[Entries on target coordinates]
:::::

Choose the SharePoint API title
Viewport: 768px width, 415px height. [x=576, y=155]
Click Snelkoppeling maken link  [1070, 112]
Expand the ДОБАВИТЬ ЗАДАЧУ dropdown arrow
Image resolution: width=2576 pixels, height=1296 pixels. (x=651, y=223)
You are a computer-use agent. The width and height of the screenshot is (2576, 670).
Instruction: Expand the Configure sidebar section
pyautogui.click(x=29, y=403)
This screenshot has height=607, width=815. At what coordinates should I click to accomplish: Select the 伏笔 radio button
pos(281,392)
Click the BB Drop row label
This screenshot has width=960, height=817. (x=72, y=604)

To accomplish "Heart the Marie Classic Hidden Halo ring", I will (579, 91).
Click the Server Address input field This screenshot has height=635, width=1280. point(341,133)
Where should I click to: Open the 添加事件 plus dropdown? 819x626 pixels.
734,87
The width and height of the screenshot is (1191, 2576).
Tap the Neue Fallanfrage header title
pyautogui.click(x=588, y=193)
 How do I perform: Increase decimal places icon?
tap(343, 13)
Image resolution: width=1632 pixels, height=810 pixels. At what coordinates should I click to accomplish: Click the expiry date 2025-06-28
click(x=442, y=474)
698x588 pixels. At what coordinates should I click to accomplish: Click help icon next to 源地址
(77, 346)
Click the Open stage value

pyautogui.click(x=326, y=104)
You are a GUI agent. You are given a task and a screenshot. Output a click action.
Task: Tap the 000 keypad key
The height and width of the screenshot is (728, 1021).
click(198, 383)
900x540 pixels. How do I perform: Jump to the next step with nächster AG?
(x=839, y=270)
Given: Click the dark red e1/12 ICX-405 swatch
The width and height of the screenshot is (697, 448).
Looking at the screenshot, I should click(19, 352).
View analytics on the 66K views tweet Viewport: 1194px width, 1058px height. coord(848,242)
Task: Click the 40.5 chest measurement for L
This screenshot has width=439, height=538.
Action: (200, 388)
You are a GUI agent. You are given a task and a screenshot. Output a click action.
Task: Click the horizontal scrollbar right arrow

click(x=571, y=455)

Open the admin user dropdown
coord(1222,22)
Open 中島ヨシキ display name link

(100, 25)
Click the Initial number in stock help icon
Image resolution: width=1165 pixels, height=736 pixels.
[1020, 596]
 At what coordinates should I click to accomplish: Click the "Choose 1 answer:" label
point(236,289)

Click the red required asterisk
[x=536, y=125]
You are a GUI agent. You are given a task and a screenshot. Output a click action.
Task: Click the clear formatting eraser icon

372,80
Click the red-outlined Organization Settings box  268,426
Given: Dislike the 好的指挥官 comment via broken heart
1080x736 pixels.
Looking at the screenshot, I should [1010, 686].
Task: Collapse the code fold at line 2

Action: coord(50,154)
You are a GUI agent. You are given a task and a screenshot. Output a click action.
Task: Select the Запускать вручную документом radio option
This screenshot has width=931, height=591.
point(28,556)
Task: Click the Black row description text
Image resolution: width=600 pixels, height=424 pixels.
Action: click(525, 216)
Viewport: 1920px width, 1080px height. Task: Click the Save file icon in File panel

:::::

● Your objective: Rewrite the material starting with the line containing "Image resolution: width=1632" and going on through the line containing "click(x=442, y=474)", putting "due date" in place of "expiry date" and leaving all else unchanged.

● Output of the task:
Image resolution: width=1632 pixels, height=810 pixels. At what coordinates should I click to accomplish: Click the due date 2025-06-28
click(x=442, y=474)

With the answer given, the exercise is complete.